- Instructions for the task -
List every person named in the fiscal cliff article below.

Selected excerpt below:

Preparing For the Resolution of the Fiscal Cliff

Written by: Scott Sery

By now you have most likely heard of the fiscal cliff.  Most news stations are reporting on it, and many politicians are talking about what they will do to resolve it.  But what does it mean to you?  Basically put, the fiscal cliff means the end of many tax cuts, and the beginning of government budget cuts.  While nobody likes paying more taxes, they are an integral part of keeping the country running.  And cutting back on spending is always great for the budget.  But when all these things happen at once, experts believe it could lead us straight into another recession.

There are two sets of tax cuts that are scheduled to expire at the end of this year.  The Bush era tax cuts and the payroll tax cuts will drop off soon.  In 2010 Obama signed a law that cut 2% off everyone’s FICA taxes (those are the taxes that fund Social Security and Medicare).  That cut will expire at the end of 2012, and starting January first everyone will be once again obligated to pay more in their taxes, unless this cut is extended.

End of Selected excerpt.
Material shown below:

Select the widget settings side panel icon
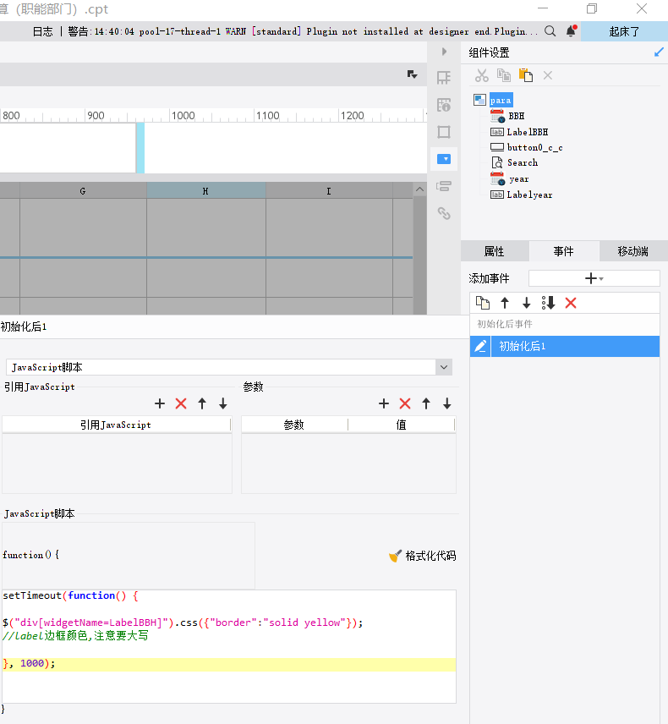 click(x=444, y=159)
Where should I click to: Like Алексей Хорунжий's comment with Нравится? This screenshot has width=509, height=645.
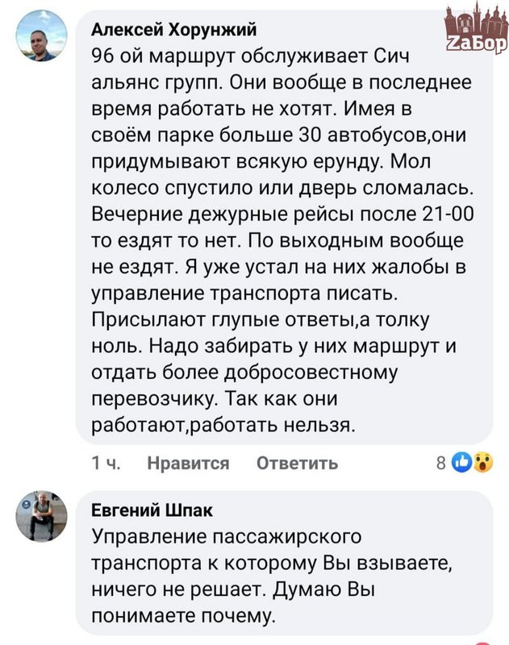click(x=189, y=464)
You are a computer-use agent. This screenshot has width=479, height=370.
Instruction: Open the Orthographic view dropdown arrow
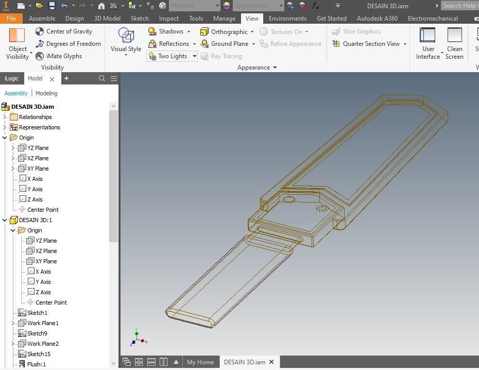(252, 32)
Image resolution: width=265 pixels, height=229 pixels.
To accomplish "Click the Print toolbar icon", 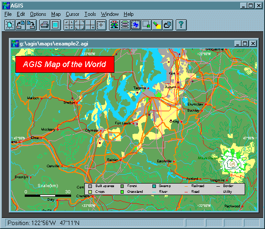I will click(45, 25).
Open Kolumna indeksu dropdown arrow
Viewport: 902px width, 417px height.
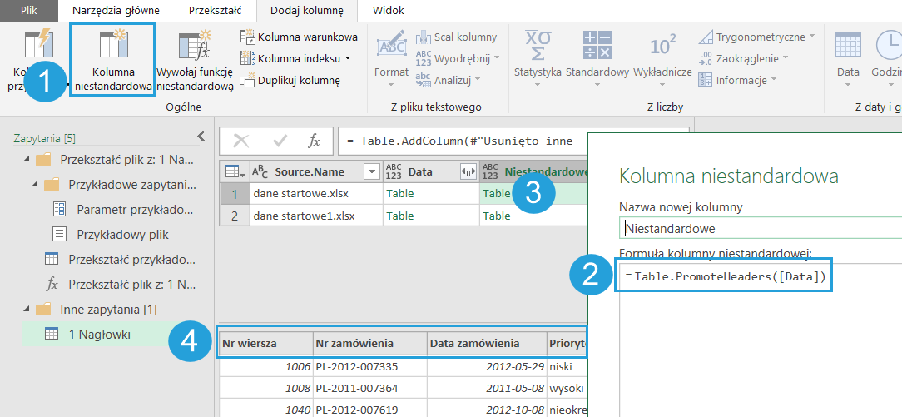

End of Material shown.

- Exercise answer -
Scott Sery, Bush, Obama